The Food and Drug Administration’s penchant for “guidance” documents as opposed to formal rulemaking needs to end, according to a business-oriented public interest legal foundation.
“FDA’s turn away from notice-and-comment rulemaking has an obvious motive: Formal rulemaking can be quite cumbersome, and FDA would prefer where possible to avoid the time and expense involved,” says attorney Richard Samp. “But the agency’s embrace of informal rulemaking imposes significant and unwarranted regulatory burdens on affected businesses.”
Samp is chief counsel for the 40-year-old Washington Legal Foundation (WLF).
While WLF’s seven-page comment was in response to how FDA might improve regulations on drug evaluations, the agency frequently uses guidance documents to direct food safety efforts as well.
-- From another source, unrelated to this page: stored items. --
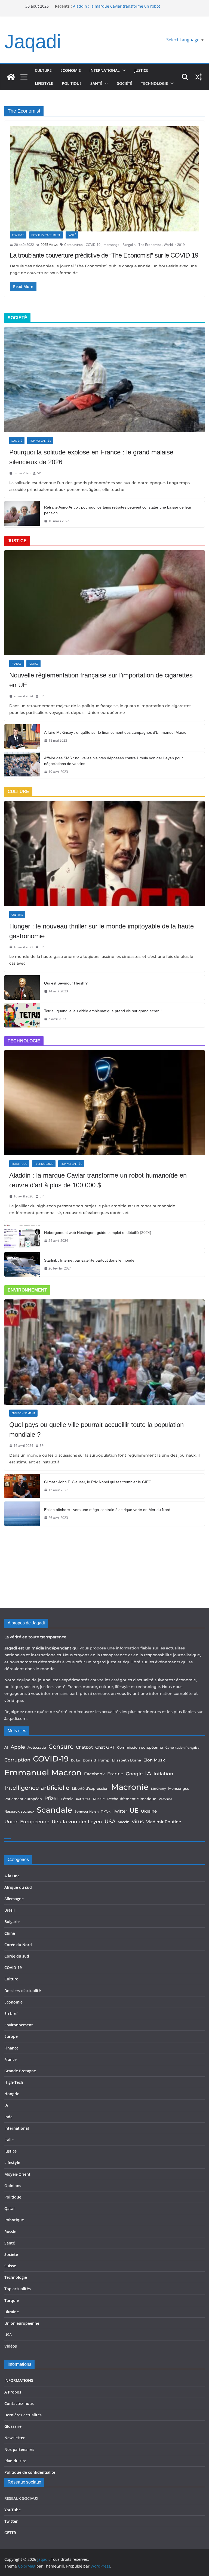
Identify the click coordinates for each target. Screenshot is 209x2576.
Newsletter (14, 2437)
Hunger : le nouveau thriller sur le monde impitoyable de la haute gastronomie (101, 931)
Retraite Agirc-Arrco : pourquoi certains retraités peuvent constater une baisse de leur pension (117, 510)
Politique (72, 83)
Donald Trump (96, 1760)
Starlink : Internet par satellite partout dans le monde (89, 1260)
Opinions (12, 2185)
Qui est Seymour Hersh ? (66, 983)
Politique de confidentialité (29, 2472)
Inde (8, 2116)
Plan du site (15, 2460)
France (16, 663)
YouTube (12, 2509)
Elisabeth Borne (126, 1760)
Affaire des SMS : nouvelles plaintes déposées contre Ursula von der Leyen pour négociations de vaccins (113, 761)
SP (39, 473)
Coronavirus (73, 244)
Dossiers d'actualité (46, 235)
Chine (9, 1933)
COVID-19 (18, 235)
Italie (9, 2139)
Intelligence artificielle (36, 1787)
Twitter (120, 1811)
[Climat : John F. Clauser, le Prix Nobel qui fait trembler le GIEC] (22, 1486)
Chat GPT (105, 1747)
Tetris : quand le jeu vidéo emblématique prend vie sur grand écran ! (103, 1011)
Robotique (19, 1164)
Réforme (165, 1799)
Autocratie (36, 1747)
Samp says FDA’s “heavy reliance” on guidance documents as a regulatory tool undercuts the notice-and-comment rulemaking requirements of the federal Administrative Procedure Act (APA) of 1946 and imposes excessive burdens on regulated businesses.
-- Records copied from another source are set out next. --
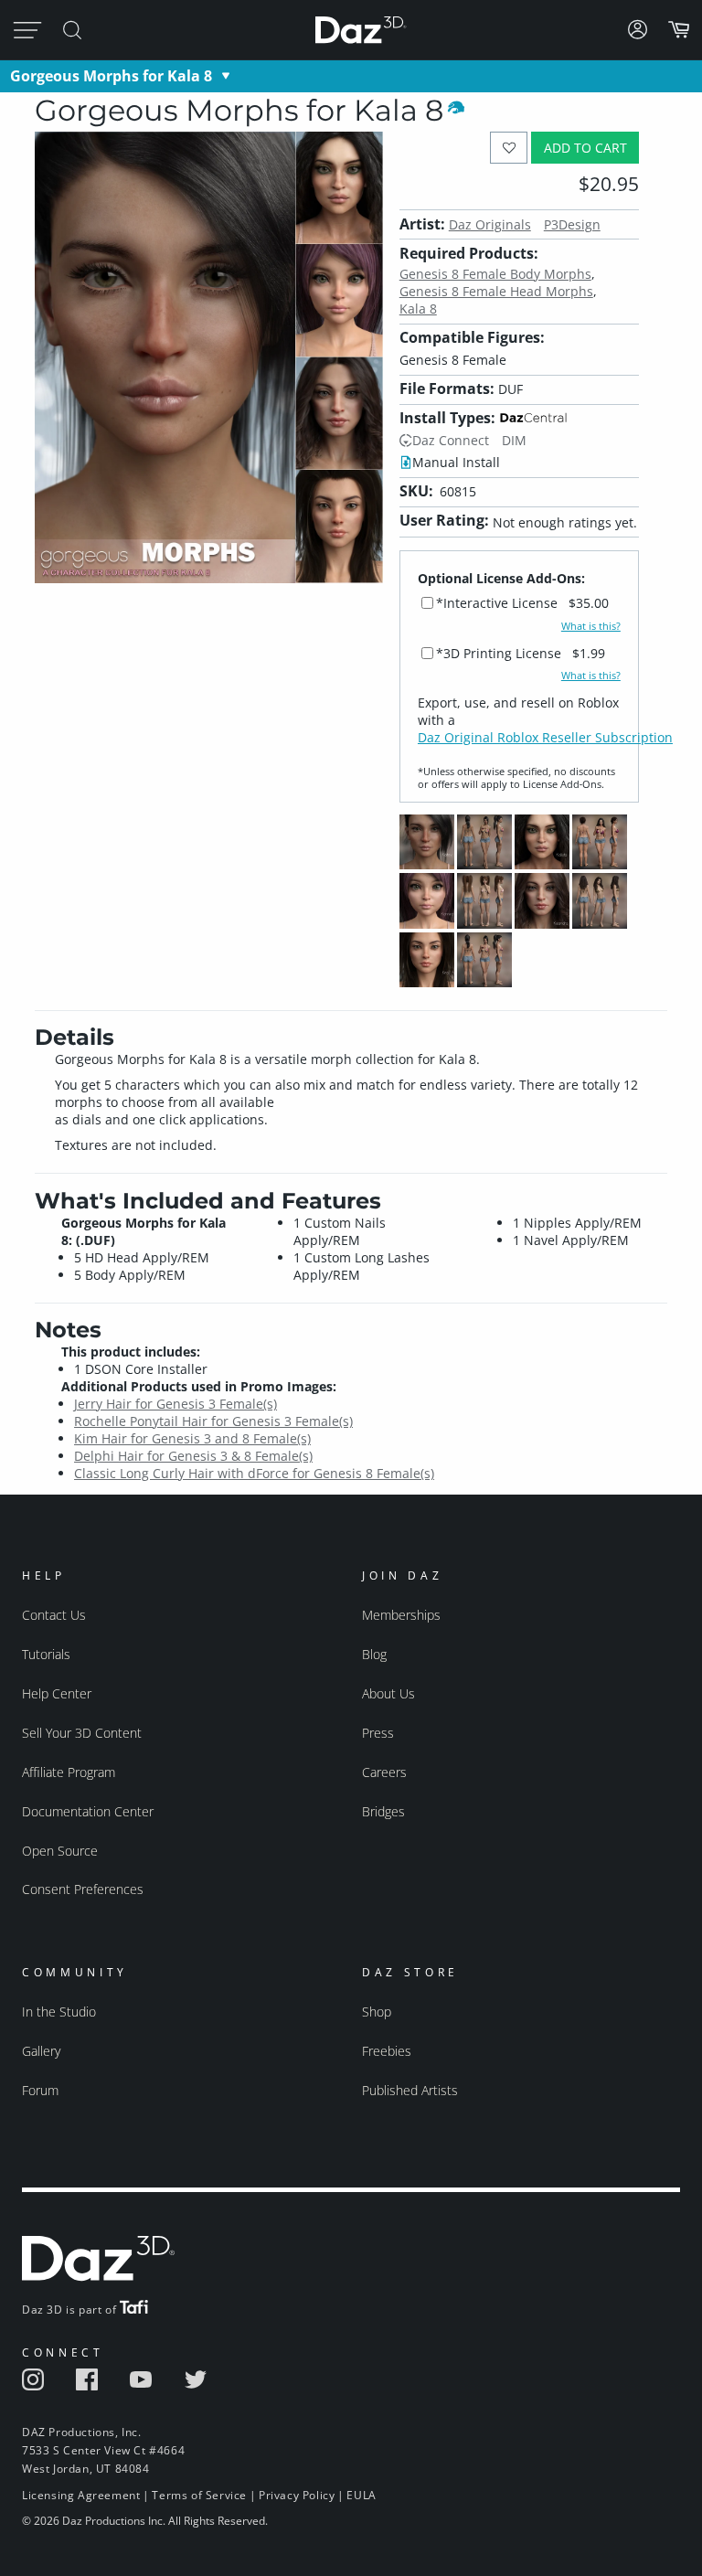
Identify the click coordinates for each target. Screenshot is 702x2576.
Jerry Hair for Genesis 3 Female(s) (175, 1403)
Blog (374, 1654)
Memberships (401, 1614)
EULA (361, 2495)
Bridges (383, 1811)
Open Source (60, 1850)
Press (378, 1732)
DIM (514, 440)
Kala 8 (418, 308)
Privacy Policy (297, 2495)
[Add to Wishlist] (508, 148)
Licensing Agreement (81, 2495)
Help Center (56, 1693)
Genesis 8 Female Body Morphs (495, 273)
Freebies (386, 2051)
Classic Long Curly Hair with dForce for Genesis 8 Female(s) (254, 1473)
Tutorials (46, 1654)
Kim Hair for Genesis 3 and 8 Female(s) (192, 1438)
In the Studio (59, 2011)
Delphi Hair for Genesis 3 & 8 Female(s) (193, 1455)
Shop (376, 2011)
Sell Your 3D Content (82, 1732)
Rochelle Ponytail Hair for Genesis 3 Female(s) (213, 1421)
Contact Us (54, 1614)
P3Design (572, 224)
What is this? (591, 626)
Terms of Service (199, 2495)
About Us (388, 1693)
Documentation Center (88, 1811)
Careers (384, 1772)
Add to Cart (585, 147)
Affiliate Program (68, 1772)
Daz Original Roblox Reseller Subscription (545, 737)
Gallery (41, 2051)
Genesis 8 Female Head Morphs (496, 291)
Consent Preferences (83, 1889)
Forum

The WLF comments suggest FDA should begin curtailing its use of both guidance and draft guidance documents. It points to two Executive Orders issued by President Donald J. Trump, directing agencies to reduce regulatory burdens on the public.
“There is no question that FDA guidance documents are encompassed with the review process mandated by the two executive orders,” WLF’s comments say. Both executive orders cover any “agency statement of general or particular applicability and future effect designed to implement, interpret, or prescribe law or policy.”
While FDA routinely states that guidance documents do not operate to bind FDA or the public, it also emphasizes that such documents embody FDA’s “current thinking” on regulatory issues. Also, agency enforcement personnel regularly point to guidance documents as their basis for concluding that a regulated entity is not complying with the federal Food, Drug, and Cosmetic Act.
In documenting FDA’s increasing reliance on guidance documents, WLF says the agency has released more than 2,000 guidance and draft guidance documents in recent decades. Many cover topics that were previously covered by formal regulations. The FDA has standard language that accompanies its guidance documents:
“This guidance represents the Food and Drug Administration’s (FDA or Agency) current thinking on this topic. It does not establish any rights for any person and does not bind FDA or the public. You can use an alternative approach if it satisfies the requirements of the applicable statutes and regulations. To discuss an alternative approach, contact the FDA staff responsible for this guidance using the contact information on the title page.”
The Washington Legal Foundation says businesses cannot afford to ignore guidance and draft guidance documents from FDA, but it’s not possible to get courts to review them because of their informal nature.
Federal courts recognize the value of “notice and comment” requirements for public involvement, fairness, and creating a record for judicial review. FDA “in recent decades” has been “far less likely” to adhere to formal regulatory processes, according to the group.
It also calls for these reforms:
- Draft guidance should automatically expire if not placed into final status within two years.
- Any guidance that has been in effect for at least five years should be subjected to formal review to determine whether the subject matter of the guidance would more properly be incorporated into formal regulation.
- No guidance will be issued in draft or final form until after FDA has made a formal determination that the use of APA notice-and-comment procedures is not feasible.
Among its involvements with the FDA regulatory processes, WLF has litigated FDA’s authority to restrict manufacturer speech, including the dissemination of medical texts and peer-reviewed journal where it said FDA’s attempted regulation was “particularly inept.”